Source –
● ● ● ● ● ● ●

Following the selection of parameter combinations for wall deposition from the single-layer experiments, an average approximation and rounding was done to keep them the same for both materials within each individual process (GTAW and GMAW). However, the parameters were different between the two processes, reflecting the distinct characteristics and requirements of GTAW and GMAW. Using different parameters for each material could have introduced additional uncontrolled variables, making it harder to interpret the results reliably. The final parameters adopted for wall deposition are provided in Table 2.
Single wall (multi-layer) deposition
Figure 3(a) to (d) illustrates the cross-section (front view) and side view of the deposited walls. A comparison reveals that GTAW walls appear comparatively bumpy with rough and wavy edges, whereas those deposited using GMAW exhibit smooth and uniform surfaces. This discrepancy is due to the higher heat input in GTAW (307.8 J/mm) compared to GMAW (200 J/mm) and different scanning strategy in GTAW (unidirectional) than GMAW (alternating/bidirectional), resulting in increased heat accumulation in GTAW-deposited walls at the arc extinguishment end. Despite lower process efficiency of GTAW (60%) compared to GMAW (80%), the unidirectional deposition process may have limited heat dissipation through previously deposited layers and the substrate as the wall rises. Consequently, this could lead to continuous widening of the wall towards the end (arc extinguishment location) section, owing to the increased fluidity and spreadability of the deposited molten filler material.

Side view and cross-sectional view of the deposited walls (a) and (i) GTAW ER70S-6, (b) and (ii) GTAW 316L SS, (c) and (iii) GMAW ER70S-6, and (d) and (iv) GMAW 316L SS. GMAW: gas metal arc welding; GTAW: gas tungsten arc welding; SS: stainless steel.
The first GTAW wall using ER70S-6 (Figure 3(a) and (i)) was deposited using a unidirectional strategy with constant parameters, resulting in a significant height difference of ∼15 mm between the arc striking and extinguishment ends due to heat accumulation. To achieve uniform height in the second GTAW wall (316L SS), the deposition strategy was modified by adjusting the TS via G-code, as the system could not alter the current alone. TS was reduced by 30% in the first quarter and increased by 25% in the last quarter to counteract height variations. These adjustments led to a smoother, more uniform wall (Figure 3(b) and (ii)), reducing the height difference by 250% to ∼6 mm.

● ● ● ● ● ● ●

Data lines –
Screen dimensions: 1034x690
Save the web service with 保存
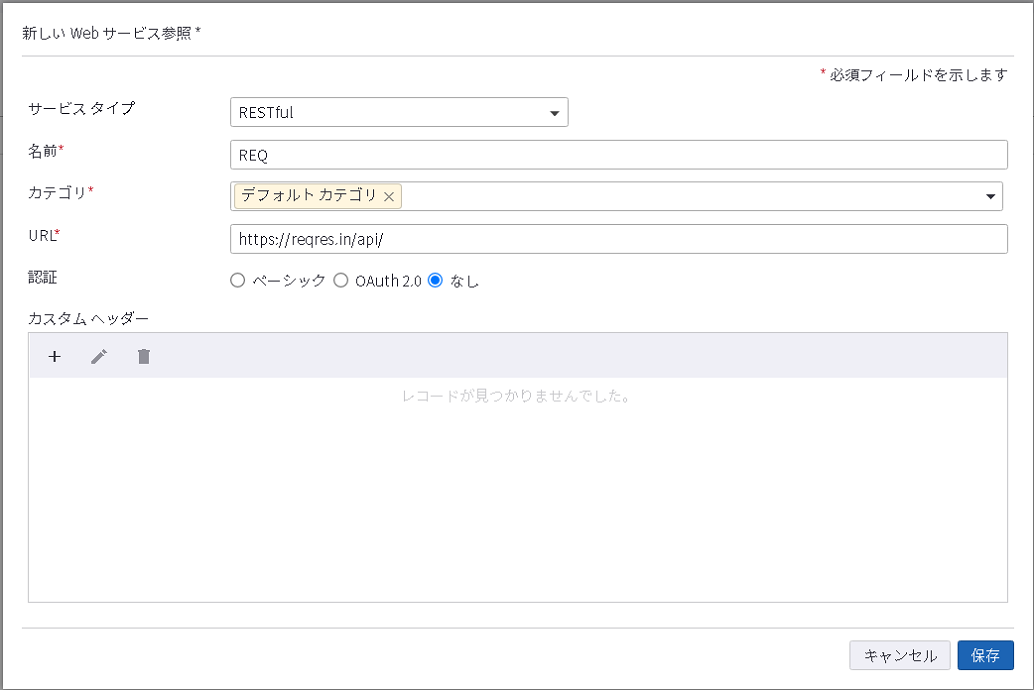985,655
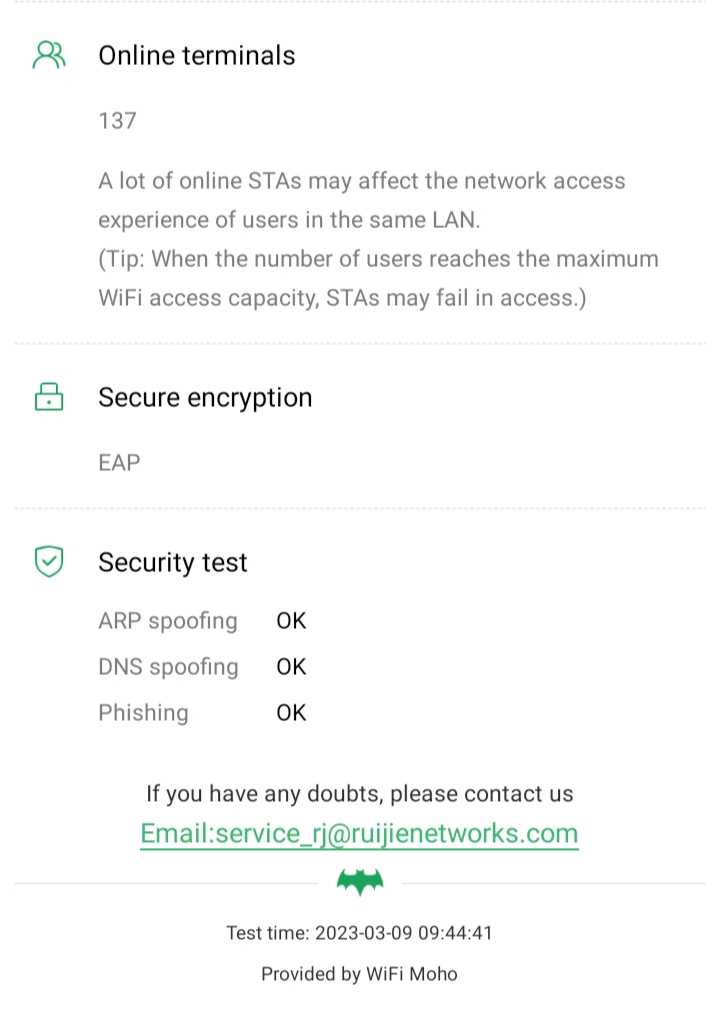Click the green bat logo icon
This screenshot has width=720, height=1016.
pyautogui.click(x=360, y=882)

● ● ● ● ● ● ●

Work instructions – Can you retype the portion of the wall deposition text starting with "Following the selection" and going on through "in Table 2."? The data has no connection to the wall deposition text.

The reply –
Following the selection of parameter combinations for wall deposition from the single-layer experiments, an average approximation and rounding was done to keep them the same for both materials within each individual process (GTAW and GMAW). However, the parameters were different between the two processes, reflecting the distinct characteristics and requirements of GTAW and GMAW. Using different parameters for each material could have introduced additional uncontrolled variables, making it harder to interpret the results reliably. The final parameters adopted for wall deposition are provided in Table 2.